Try MFCCs (Mel-Frequency-Cepstrum-Coefficients). They are widely used and you can find a lot of examples to get a good understanding and references about useful parameterisation:
See i.e. the project on spotify content based recommendation http://benanne.github.io/2014/08/05/spotify-cnns.html).
Gammatone filters are probably suitable too, but they are a lot more complex / harder to explain / supposedly computationally expensive
For further information on audio feature extraction see the online course of Alexander Lerch: https://www.audiocontentanalysis.org/teaching/
Why do you want to subtract the spectrograms? More precisely, why should the amount the spectrograms differ from each other control the outcome of the choice?
Lets substitute music for cake in this experiment. Our participant will be presented with two options of cake. As with the music we have 1240 different recipes. We know the ingredients for each, and we also have some data about past choices of our participant.
If we are lucky, we find i.e. that the participant always took the cake with less sugar, and has high preference for those with a lot of vanilla.
With that information we can give ratings to all our recipes (low rating for high sugar, high rating for high vanilla). Our prediction for the participants choice now is a mere comparison of which of the two recipes has the higher rating.
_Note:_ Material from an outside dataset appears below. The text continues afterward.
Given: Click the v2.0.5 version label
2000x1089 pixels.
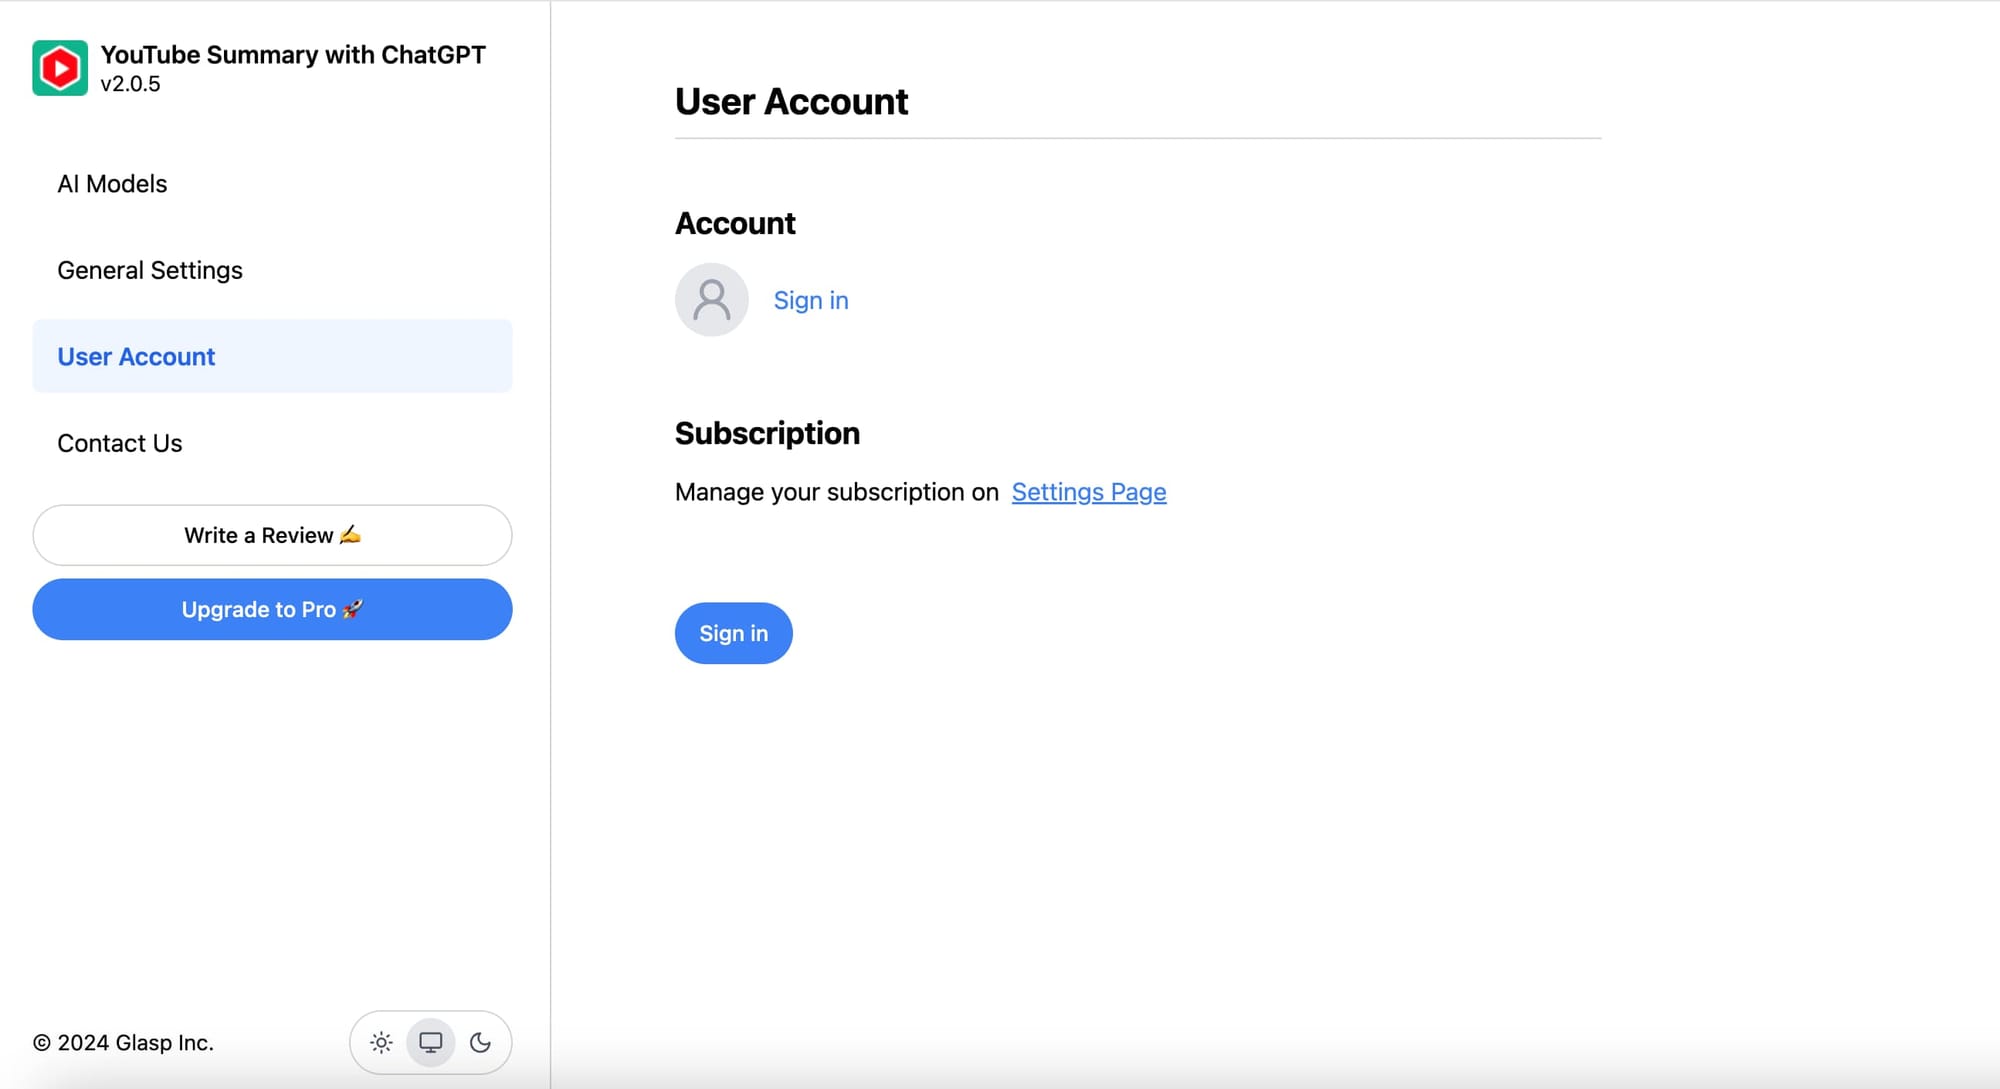Looking at the screenshot, I should 130,84.
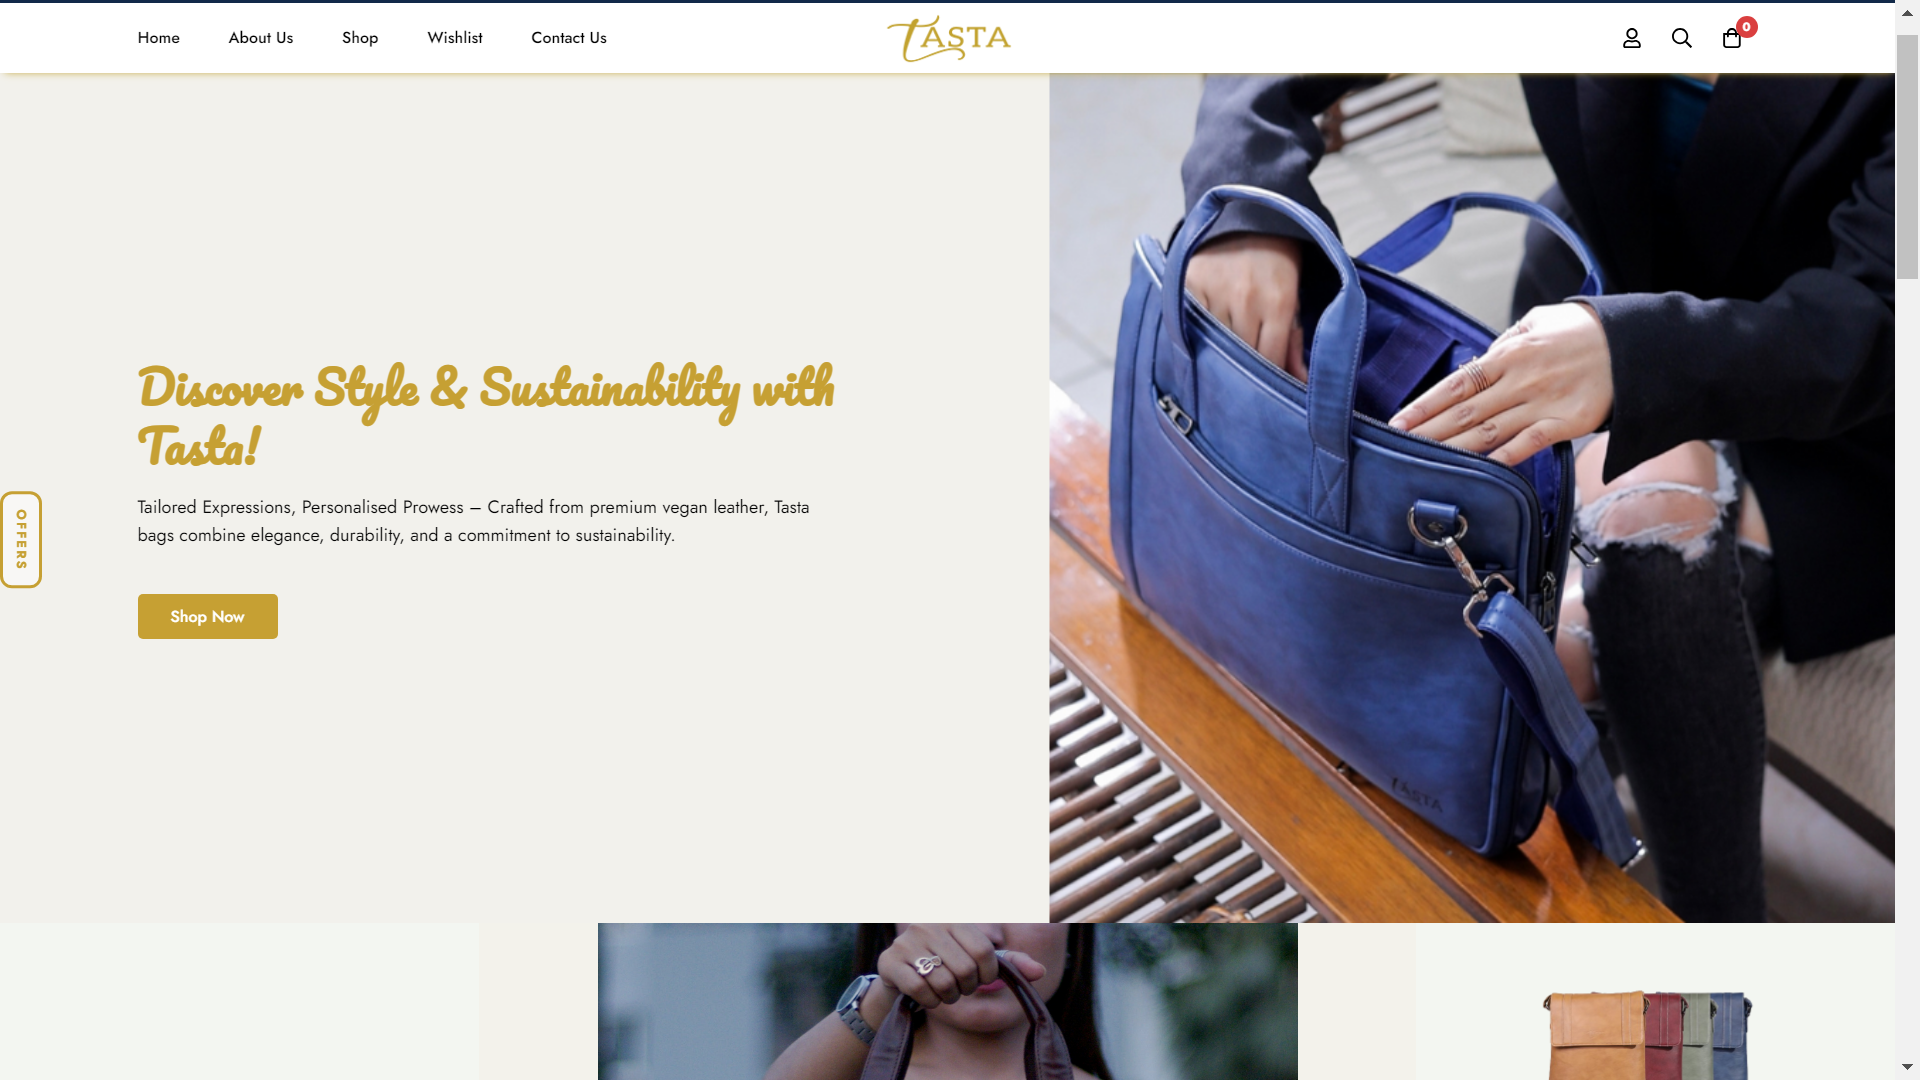Click the Tailored Expressions description text

pyautogui.click(x=474, y=521)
If we however subtracted one recipe from the other, this implies something like: "if the cakes largely differ in amount of sugar, participant will take a, otherwise participant will take b". I am not saying that this is not a possible effect, but from my every day experience it will definitly not be the strongest.
In one sentence: Do not subtract the spectrograms, but use them before hands to create song ratings that you can then compare between two given examples.